If it is possible, can you please point to some documentation?
In the current way to fine-tune the model, is it possible to train TAPAS to learn other aggregations such difference, percentages etc ?
If it is possible, can you please point to some documentation?
Hi,
Yes it is possible to train TAPAS on other custom aggregations. You can change the number of aggregation operators in TapasConfig
, like so:
from transformers import TapasConfig
config = TapasConfig(num_aggregation_heads=10)
and then initialize a TapasForQuestionAnswering model with a pre-trained base and your custom head on top:
from transformers import TapasForQuestionAnswering
model = TapasForQuestionAnswering.from_pretrained('google/tapas-base', config=config)

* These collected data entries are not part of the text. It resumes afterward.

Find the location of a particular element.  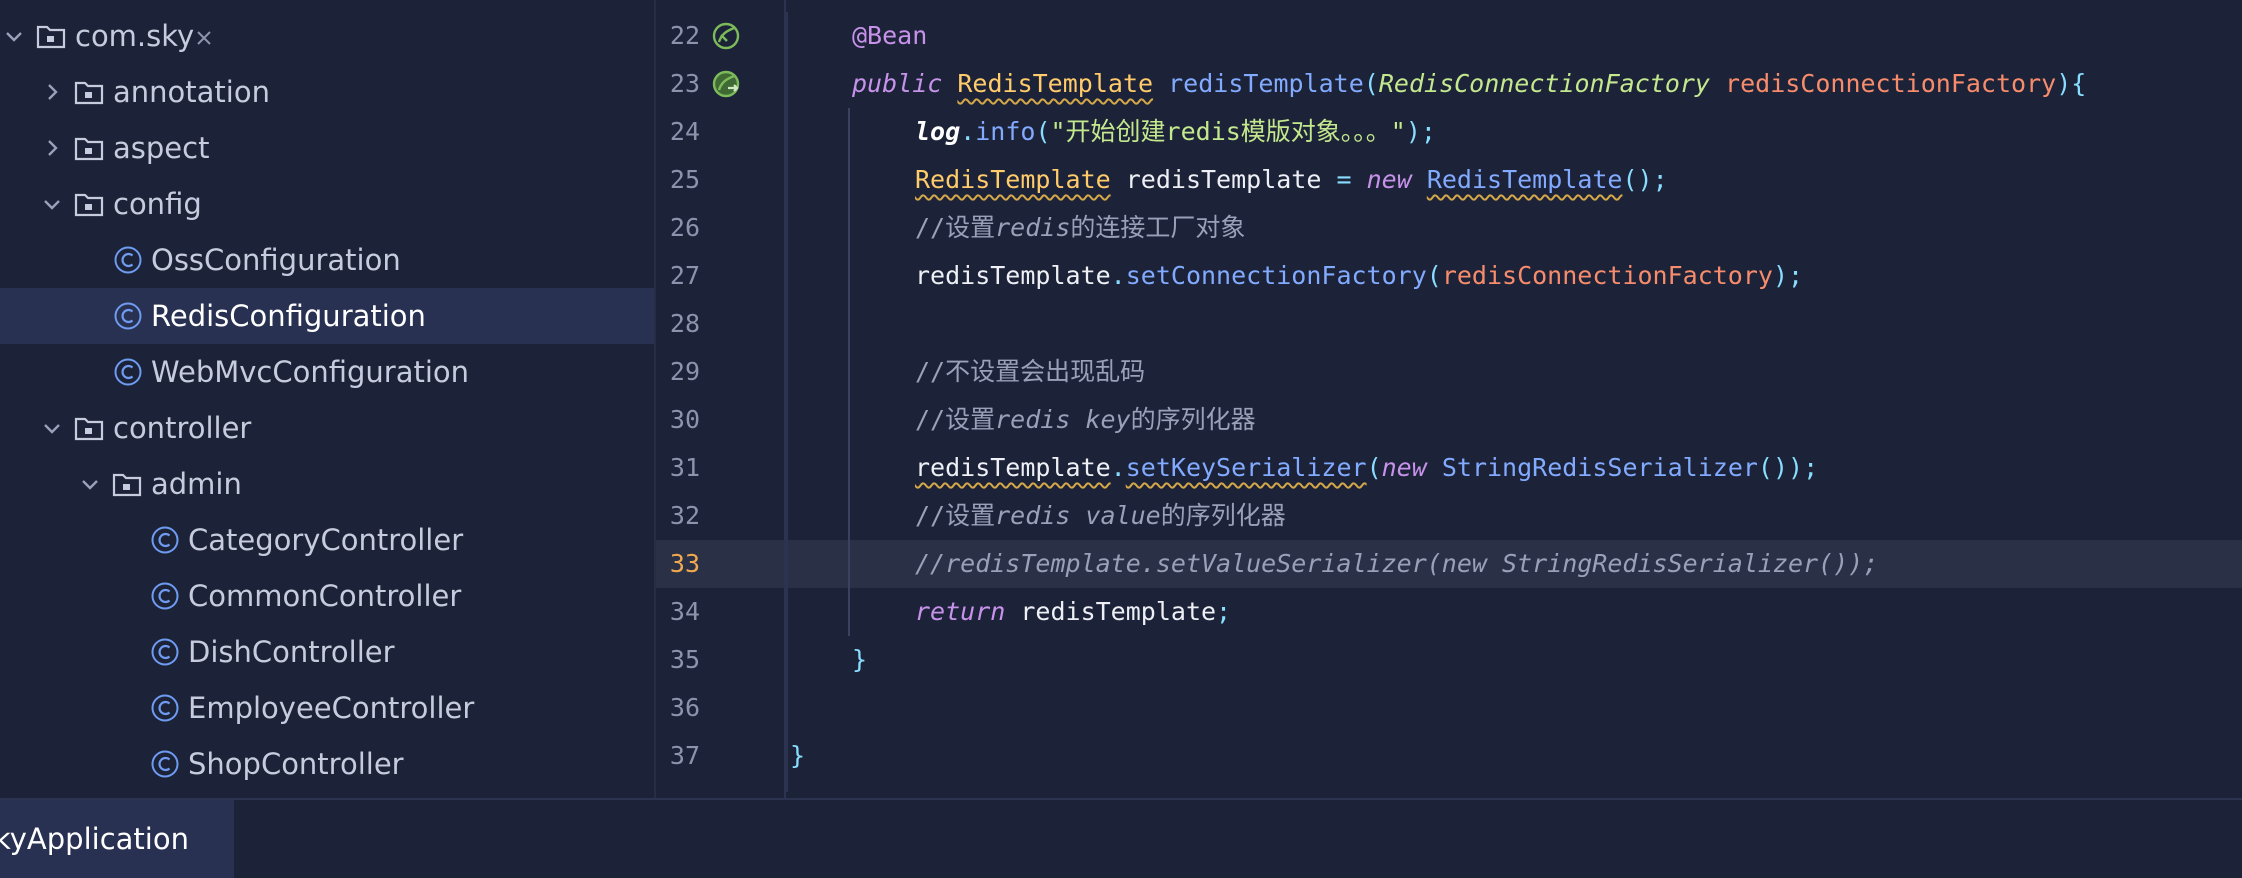

tree-item-com-sky: com.sky is located at coordinates (315, 36).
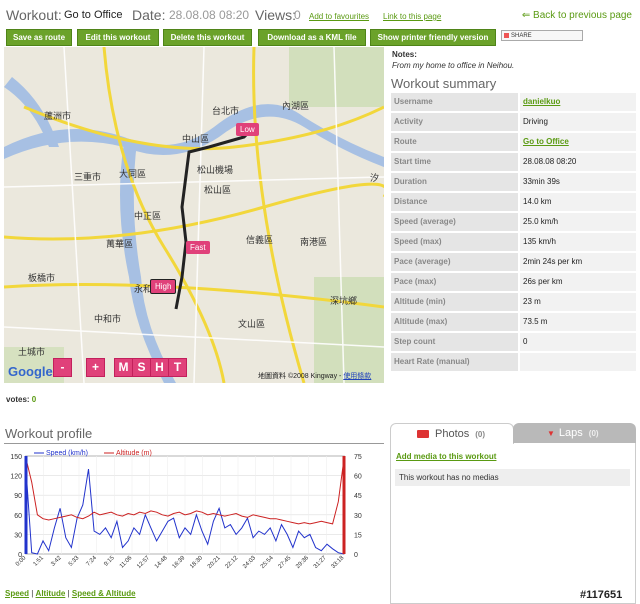 The width and height of the screenshot is (640, 604). Describe the element at coordinates (18, 400) in the screenshot. I see `votes-label: votes:` at that location.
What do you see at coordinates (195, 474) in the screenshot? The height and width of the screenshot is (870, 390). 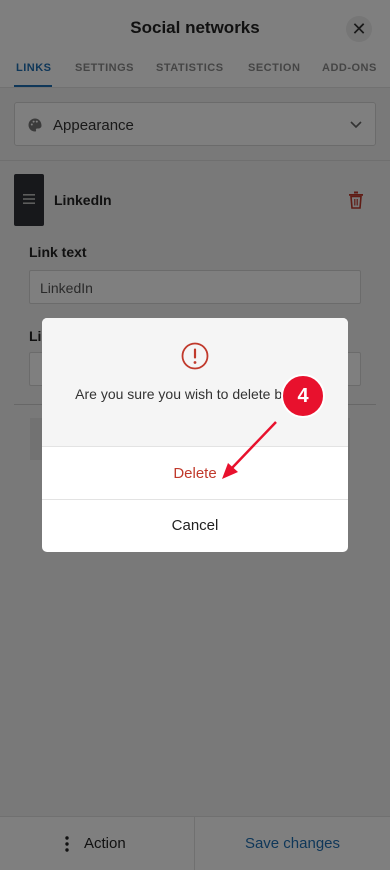 I see `delete-button: Delete` at bounding box center [195, 474].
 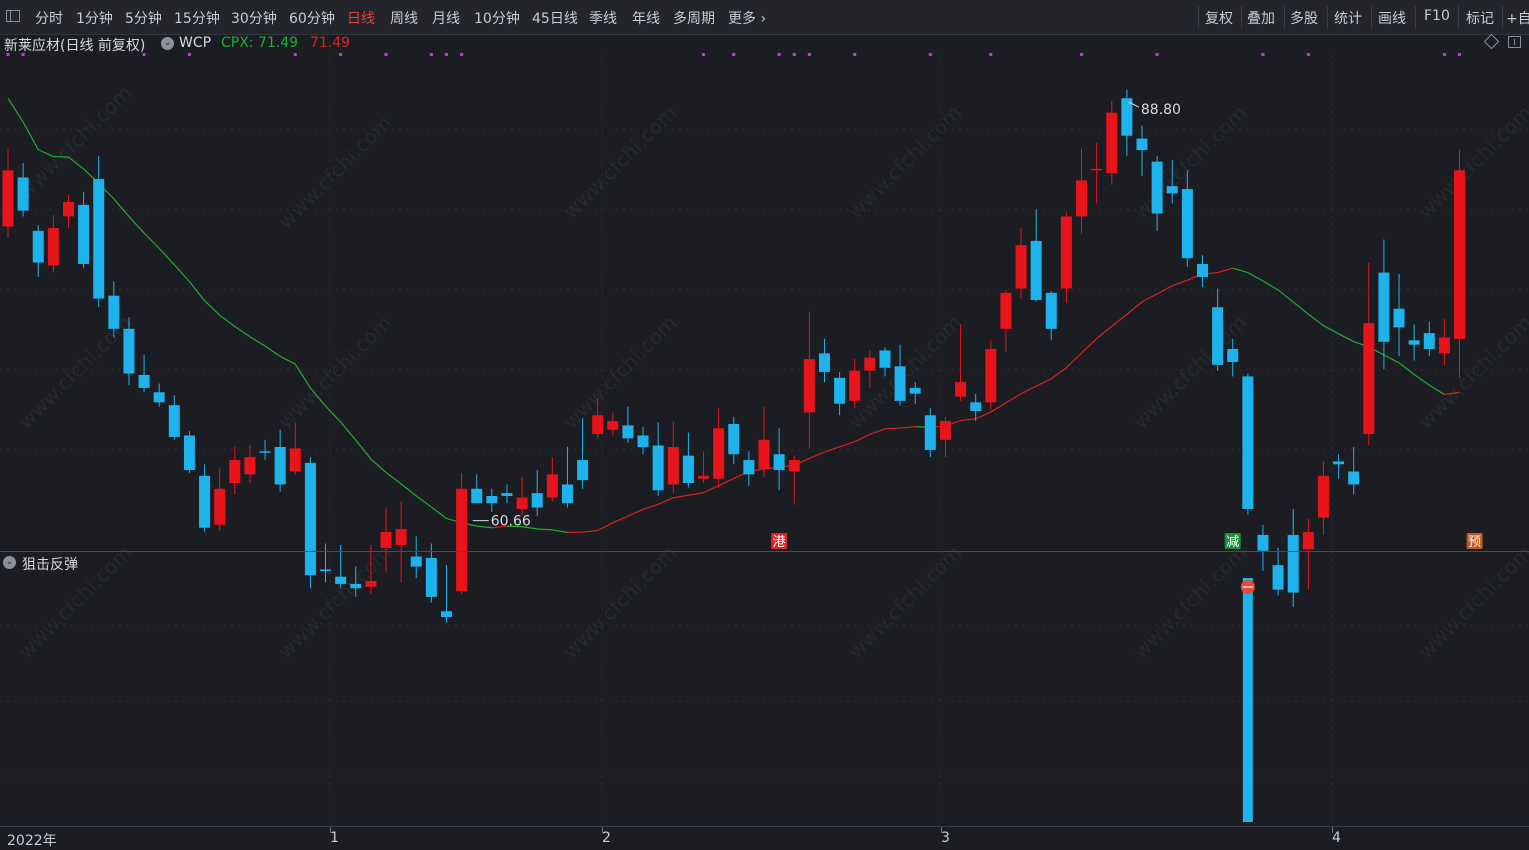 I want to click on marker-text: 预, so click(x=1474, y=542).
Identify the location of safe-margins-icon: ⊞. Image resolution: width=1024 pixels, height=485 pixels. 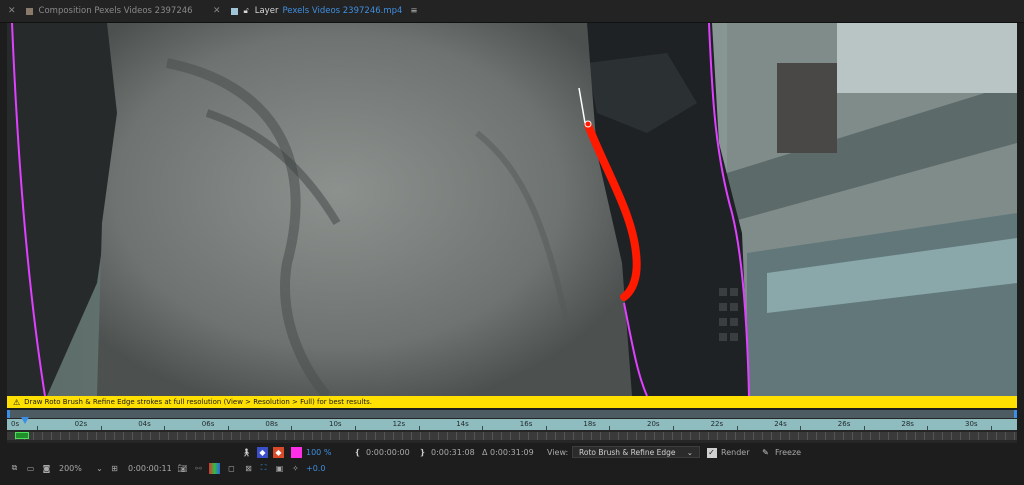
(114, 468).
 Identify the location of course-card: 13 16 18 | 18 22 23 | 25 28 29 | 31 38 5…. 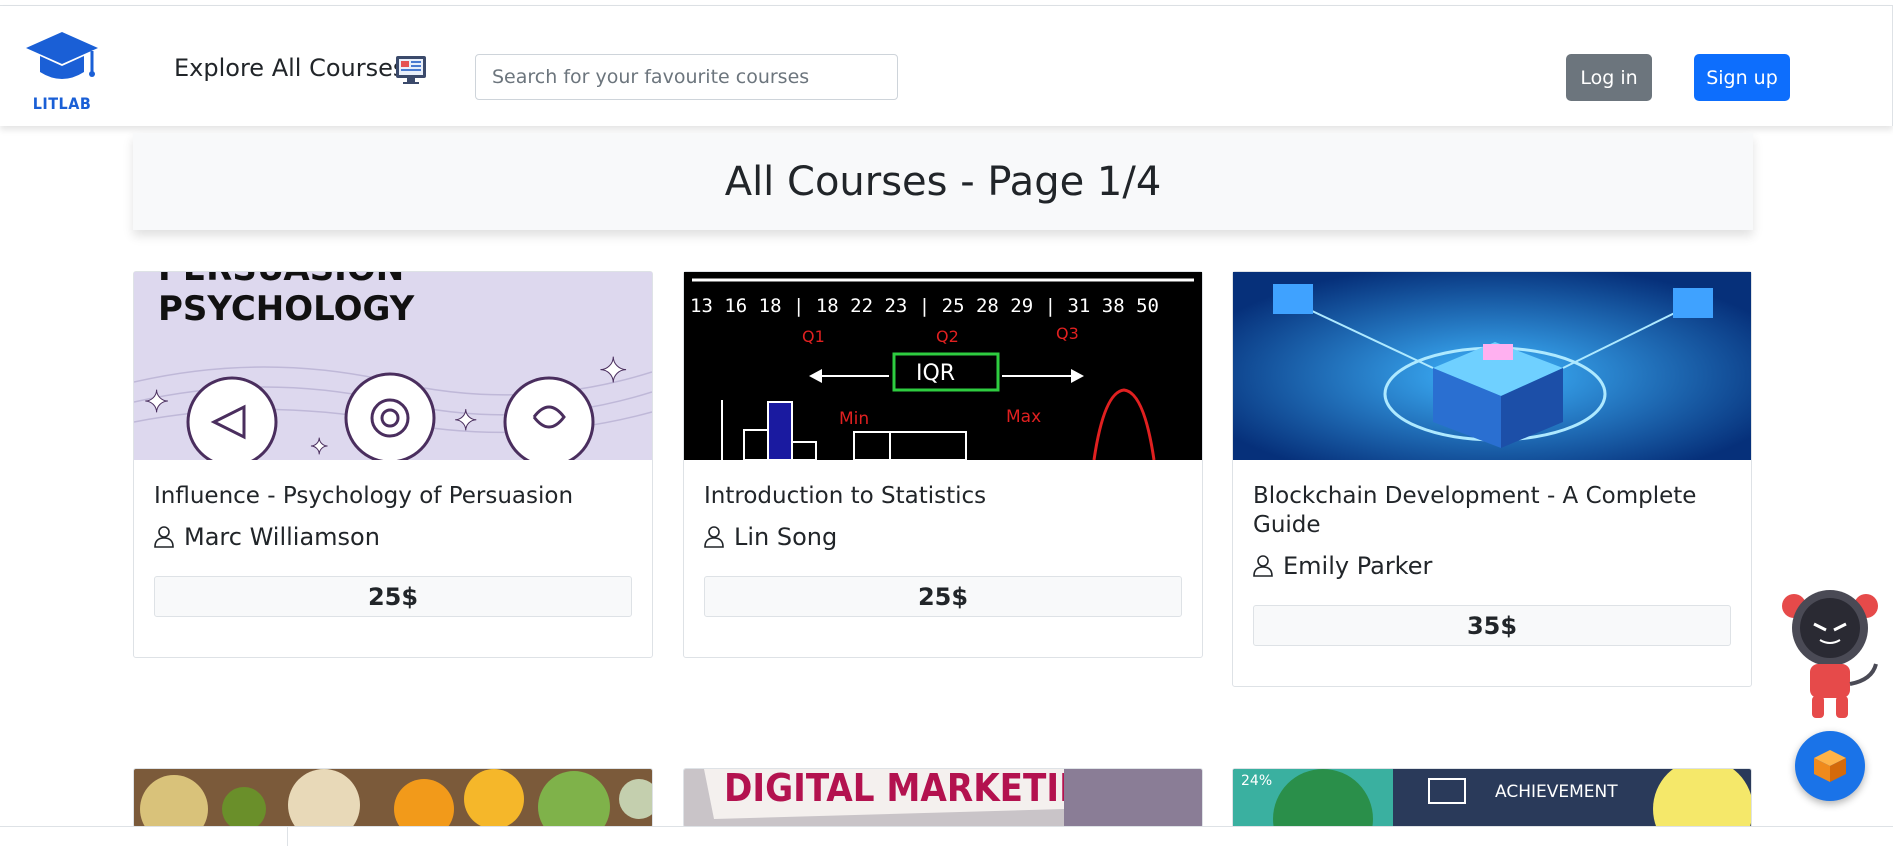
(943, 464).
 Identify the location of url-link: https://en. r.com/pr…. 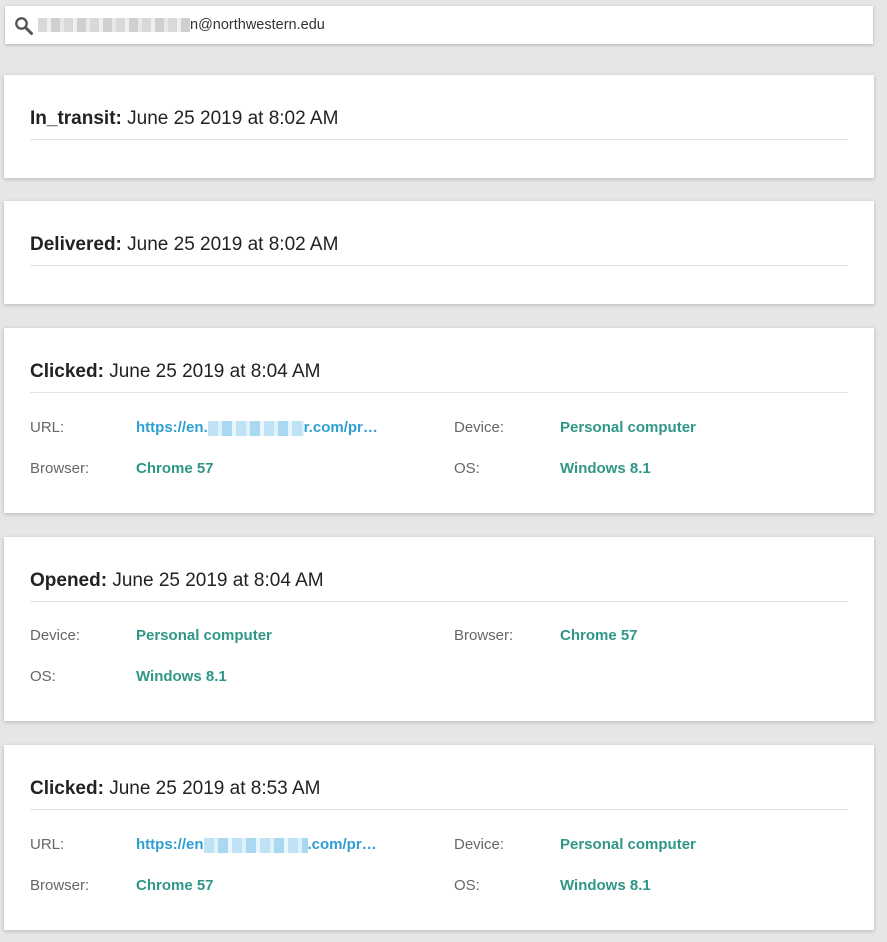
(257, 428).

For more information, see the fine-tuning guide of TAPAS here.
Thank you. That helps.
Hi,
I tried changing the num_aggregation_labels and added the aggregation_labels column to the dataset
config = TapasConfig(num_aggregation_labels=3,
use_answer_as_supervision = True,
cell_selection_preference = 0.207951,
aggregation_labels = {0: "NONE", 1: "DIFF",2: "PERCENT"})
Can’t find how to resolve this error
RuntimeError: The size of tensor a (3) must match the size of tensor b (2) at non-singleton dimension 1
Went through the documentation too. Do I need to add the DIFF and PERCENT aggregation calculation somewhere?
Can you provide some more details as to where this error happens?
Hi,
I get the error in the modelling_tapas.py
File "C:\Users\Kinjal\.conda\envs\nlp\lib\site-packages\transformers\models\tapas\modeling_tapas.py", line 2254, in _calculate_expected_result
expected_result = torch.sum(all_results * aggregation_op_only_probs, dim=1)
RuntimeError: The size of tensor a (3) must match the size of tensor b (2) at non-singleton dimension
Hmm yeah that’s because the calculate_expected_result
function is based on the 3 aggregation operators on which TAPAS was fine-tuned (SUM, COUNT and AVERAGE) as you can see here. So if you want to fine-tune with weak supervision, you would actually need to adapt the calculate_expected_result
function.
Another option could be to use strong supervision for aggregation (i.e. providing the ground truth operator during training). In that case, the calculate_expected_result
function is not required.